§ WHAT THIS TASK INVOLVES
Word for word, transcribe the data below.

§ Dataset entries
== Segment start ==

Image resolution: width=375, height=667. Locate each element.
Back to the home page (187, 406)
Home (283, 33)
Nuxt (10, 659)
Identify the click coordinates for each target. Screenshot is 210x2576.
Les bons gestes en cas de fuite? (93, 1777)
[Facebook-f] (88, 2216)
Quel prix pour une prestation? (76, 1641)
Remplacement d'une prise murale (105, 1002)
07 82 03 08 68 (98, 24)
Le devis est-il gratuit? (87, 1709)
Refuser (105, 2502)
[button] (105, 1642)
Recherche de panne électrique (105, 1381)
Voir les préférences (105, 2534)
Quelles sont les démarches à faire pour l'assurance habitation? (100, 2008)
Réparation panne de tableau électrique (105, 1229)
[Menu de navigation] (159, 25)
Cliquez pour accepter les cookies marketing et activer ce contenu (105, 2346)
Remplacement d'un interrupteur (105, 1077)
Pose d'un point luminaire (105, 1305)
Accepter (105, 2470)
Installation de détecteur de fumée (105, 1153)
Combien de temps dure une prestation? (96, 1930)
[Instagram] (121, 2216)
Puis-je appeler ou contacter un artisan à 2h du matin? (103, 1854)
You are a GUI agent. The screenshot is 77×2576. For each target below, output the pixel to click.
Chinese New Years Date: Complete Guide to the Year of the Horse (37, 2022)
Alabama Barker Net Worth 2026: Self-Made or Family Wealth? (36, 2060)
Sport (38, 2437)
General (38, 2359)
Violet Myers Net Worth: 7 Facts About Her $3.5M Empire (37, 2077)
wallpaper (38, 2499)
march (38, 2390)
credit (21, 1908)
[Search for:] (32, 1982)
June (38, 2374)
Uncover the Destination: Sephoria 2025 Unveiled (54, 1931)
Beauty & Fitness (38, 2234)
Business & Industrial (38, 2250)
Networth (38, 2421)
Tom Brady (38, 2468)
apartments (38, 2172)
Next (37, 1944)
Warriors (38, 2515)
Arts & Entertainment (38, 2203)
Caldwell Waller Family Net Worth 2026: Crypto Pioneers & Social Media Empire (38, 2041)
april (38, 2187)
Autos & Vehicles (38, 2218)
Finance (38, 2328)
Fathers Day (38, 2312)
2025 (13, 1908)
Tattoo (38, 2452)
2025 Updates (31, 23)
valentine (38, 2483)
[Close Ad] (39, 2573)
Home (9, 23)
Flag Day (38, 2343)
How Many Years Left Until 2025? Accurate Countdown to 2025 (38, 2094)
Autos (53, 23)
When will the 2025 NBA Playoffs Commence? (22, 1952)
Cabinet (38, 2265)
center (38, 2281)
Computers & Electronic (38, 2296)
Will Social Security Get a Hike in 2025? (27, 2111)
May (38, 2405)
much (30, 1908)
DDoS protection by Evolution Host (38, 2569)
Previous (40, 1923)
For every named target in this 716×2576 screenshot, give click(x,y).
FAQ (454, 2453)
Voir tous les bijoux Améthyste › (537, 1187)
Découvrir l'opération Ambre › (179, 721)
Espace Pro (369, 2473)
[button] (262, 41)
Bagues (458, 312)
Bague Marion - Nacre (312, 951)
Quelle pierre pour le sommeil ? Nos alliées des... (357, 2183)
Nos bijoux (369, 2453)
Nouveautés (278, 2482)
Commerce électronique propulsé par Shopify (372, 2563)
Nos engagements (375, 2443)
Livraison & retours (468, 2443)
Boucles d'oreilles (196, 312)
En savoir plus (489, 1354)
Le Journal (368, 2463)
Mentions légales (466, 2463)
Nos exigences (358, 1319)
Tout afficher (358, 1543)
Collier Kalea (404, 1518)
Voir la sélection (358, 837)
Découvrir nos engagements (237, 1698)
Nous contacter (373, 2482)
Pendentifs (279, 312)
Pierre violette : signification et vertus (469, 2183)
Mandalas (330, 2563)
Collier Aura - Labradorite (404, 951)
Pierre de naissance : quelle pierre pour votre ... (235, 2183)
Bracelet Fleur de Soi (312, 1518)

== Segment end ==

§ TASK SOLUTION
Image resolution: width=375, height=667. Locate each element.
Back to the home page (187, 406)
Home (283, 33)
Nuxt (10, 659)
Identify the click coordinates for each target. Screenshot is 210x2576.
Les bons gestes en cas de fuite? (93, 1777)
[Facebook-f] (88, 2216)
Quel prix pour une prestation? (76, 1641)
Remplacement d'une prise murale (105, 1002)
07 82 03 08 68 (98, 24)
Le devis est-il gratuit? (87, 1709)
Refuser (105, 2502)
[button] (105, 1642)
Recherche de panne électrique (105, 1381)
Voir les préférences (105, 2534)
Quelles sont les démarches à faire pour l'assurance habitation? (100, 2008)
Réparation panne de tableau électrique (105, 1229)
[Menu de navigation] (159, 25)
Cliquez pour accepter les cookies marketing et activer ce contenu (105, 2346)
Remplacement d'un interrupteur (105, 1077)
Pose d'un point luminaire (105, 1305)
Accepter (105, 2470)
Installation de détecteur de fumée (105, 1153)
Combien de temps dure une prestation? (96, 1930)
[Instagram] (121, 2216)
Puis-je appeler ou contacter un artisan à 2h du matin? (103, 1854)
You are a GUI agent. The screenshot is 77×2576. For each target below, output the pixel to click.
Chinese New Years Date: Complete Guide to the Year of the Horse (37, 2022)
Alabama Barker Net Worth 2026: Self-Made or Family Wealth? (36, 2060)
Sport (38, 2437)
General (38, 2359)
Violet Myers Net Worth: 7 Facts About Her $3.5M Empire (37, 2077)
wallpaper (38, 2499)
march (38, 2390)
credit (21, 1908)
[Search for:] (32, 1982)
June (38, 2374)
Uncover the Destination: Sephoria 2025 Unveiled (54, 1931)
Beauty & Fitness (38, 2234)
Business & Industrial (38, 2250)
Networth (38, 2421)
Tom Brady (38, 2468)
apartments (38, 2172)
Next (37, 1944)
Warriors (38, 2515)
Arts & Entertainment (38, 2203)
Caldwell Waller Family Net Worth 2026: Crypto Pioneers & Social Media Empire (38, 2041)
april (38, 2187)
Autos & Vehicles (38, 2218)
Finance (38, 2328)
Fathers Day (38, 2312)
2025 (13, 1908)
Tattoo (38, 2452)
2025 Updates (31, 23)
valentine (38, 2483)
[Close Ad] (39, 2573)
Home (9, 23)
Flag Day (38, 2343)
How Many Years Left Until 2025? Accurate Countdown to 2025 (38, 2094)
Autos (53, 23)
When will the 2025 NBA Playoffs Commence? (22, 1952)
Cabinet (38, 2265)
center (38, 2281)
Computers & Electronic (38, 2296)
Will Social Security Get a Hike in 2025? (27, 2111)
May (38, 2405)
much (30, 1908)
DDoS protection by Evolution Host (38, 2569)
Previous (40, 1923)
For every named target in this 716×2576 screenshot, give click(x,y).
FAQ (454, 2453)
Voir tous les bijoux Améthyste › (537, 1187)
Découvrir l'opération Ambre › (179, 721)
Espace Pro (369, 2473)
[button] (262, 41)
Bagues (458, 312)
Bague Marion - Nacre (312, 951)
Quelle pierre pour le sommeil ? Nos alliées des... (357, 2183)
Nos bijoux (369, 2453)
Nouveautés (278, 2482)
Commerce électronique propulsé par Shopify (372, 2563)
Nos engagements (375, 2443)
Livraison & retours (468, 2443)
Boucles d'oreilles (196, 312)
En savoir plus (489, 1354)
Le Journal (368, 2463)
Mentions légales (466, 2463)
Nos exigences (358, 1319)
Tout afficher (358, 1543)
Collier Kalea (404, 1518)
Voir la sélection (358, 837)
Découvrir nos engagements (237, 1698)
Nous contacter (373, 2482)
Pendentifs (279, 312)
Pierre violette : signification et vertus (469, 2183)
Mandalas (330, 2563)
Collier Aura - Labradorite (404, 951)
Pierre de naissance : quelle pierre pour votre ... (235, 2183)
Bracelet Fleur de Soi (312, 1518)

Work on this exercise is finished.